— PAGE —

As fallout over Jamal Khashoggi’s murder continues, the U.S. – Saudi relationship may be facing its toughest test since the 1973 Oil Embargo. The world’s largest crude exporter, and defacto leader of the Organization of Petroleum Exporting Countries (OPEC), is once again threatening to use its vast energy resources as political retribution, alluding to possible price spikes reaching $200 per barrel (bbl) if foreign governments attempt to punish the Saudi regime for Khashoggi’s murder. A Riyadh engineered oil price-spike seems less likely now given the recent downturn in oil prices, but the Kingdom’s influence over energy markets should not be underestimated.

— GIVEN INFORMATION —
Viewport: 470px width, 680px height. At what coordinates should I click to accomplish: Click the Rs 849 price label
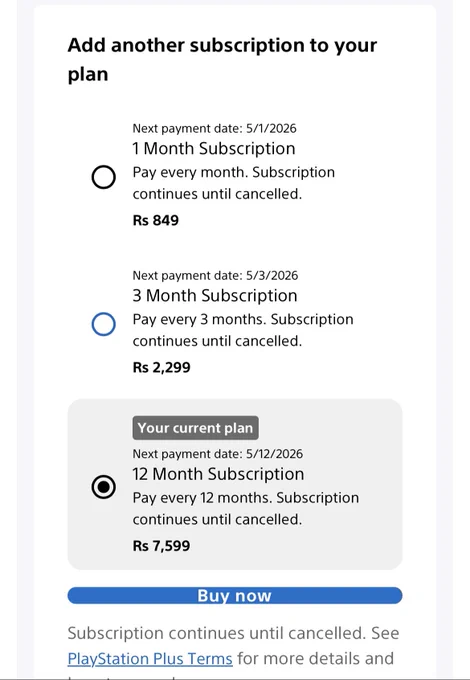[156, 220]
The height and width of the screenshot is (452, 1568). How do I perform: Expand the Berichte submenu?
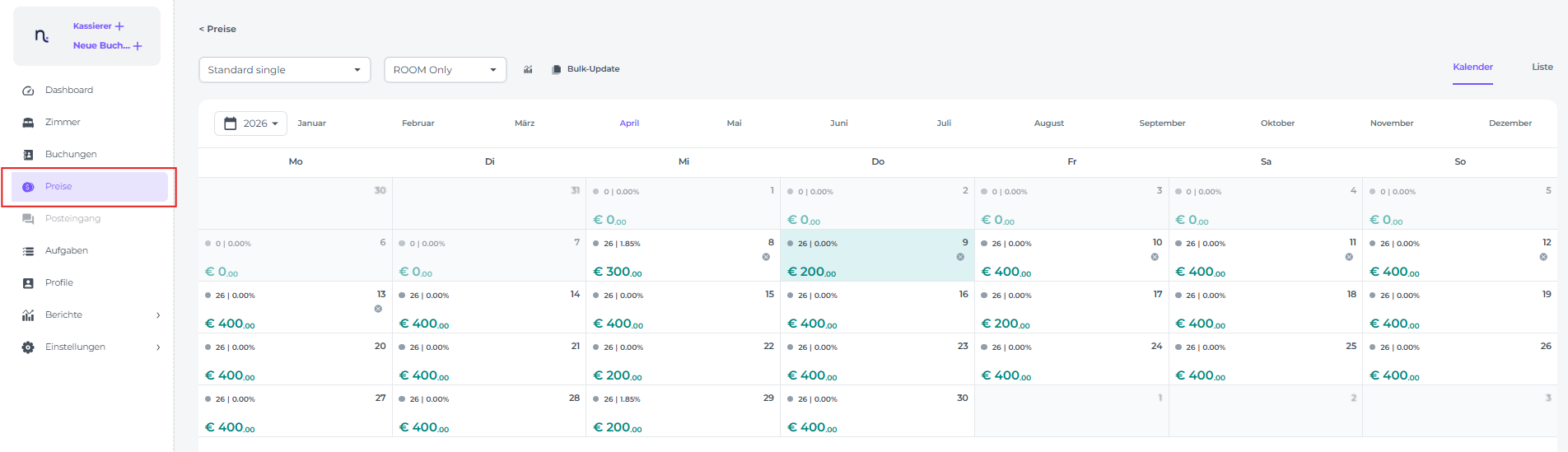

— SET TASK —
According to the passage on U.S.–Saudi relations, what price per barrel has been alluded to as a possible spike if foreign governments attempt to punish the Saudi regime? The data are separate material and have no connection to the passage on U.S.–Saudi relations.

— RESPONSE TO THE TASK —
$200 per barrel.